The three-member Nevada Public Utility Commission (PUC) on December 21 voted unanimously (Dockets No. 15-07041, 15-07042) to approve higher charges on all small commercial and residential owners of solar rooftop generation units as of January 1 – in a move that industry advocates say will squelch solar development in the Silver State.
Indeed, on December 23, SolarCity CEO Lyndon Rive said his company would pull out of Nevada rather than deal with a decision that would “end customer choice, damage the state’s economy, and jeopardize thousands of jobs.”
In making the decision to cease solar sales and installation in the state immediately, Rive said the PUC had left him no choice. “The PUC has protected NV Energy’s monopoly and everyone else will lose.”
The decision in the application filed by Las Vegas-based NV Energy– a division of Warren Buffett’s Berkshire Hathaway Energy that serves about 17,000 interconnected solar customers statewide – will raise the fixed service charge for net-metered solar customers, even as it gradually reduces compensation for net excess solar generation from the retail rate to the wholesale rate for electricity, over the next four years.
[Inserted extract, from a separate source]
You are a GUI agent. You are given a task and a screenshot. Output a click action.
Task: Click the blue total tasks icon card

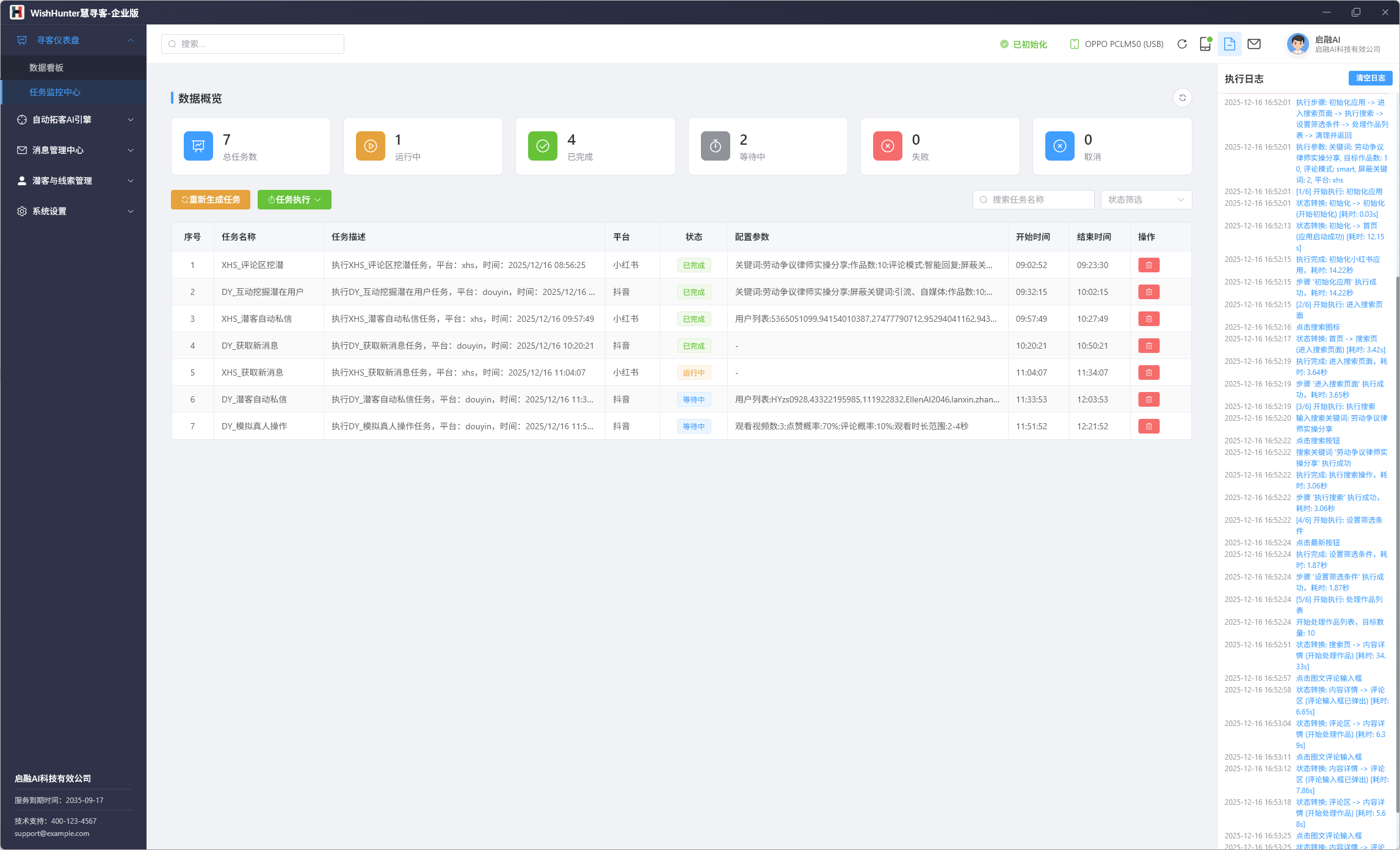(x=198, y=146)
It will affect current customers retroactively, as well as new customers.
Specifically, the draft order will make the following changes, according to the Las Vegas Review-Journal:
- Establish separate ratepayer classes for all small commercial and residential net metering customers to ensure no cost shift to other ratepayers;
- Compensate at the wholesale market rate for any excess energy produced through net metering systems;
- Increase the fixed charge and correspondingly decrease the volumetric commodity charge, “to reduce inequities among net metering customers and non-net metering customers; and
- Offer an optional time-of-use (TOU) pricing option to allow net metering customers to take advantage of energy generation that occurs during peak and off-peak demand period
NV Energy has until January 8 to file the new rates, which will be phased in gradually over four years. The full effect of the new rates will depend largely on the amount of the fixed charges.
The Alliance for Solar Choice (TASC) has predicted that NV Energy will impose a $40 monthly fee on most solar customers, who typically save $11 to $15 per month on their electricity bills – effectively eliminating all savings.
The state already has reached its net metering cap of 235 megawatts (MW), established under Senate Bill 374 – and legislators have not moved to increase it. Advocates say that, if the solar industry in Nevada is constrained, it stands to lose about 6,000 jobs.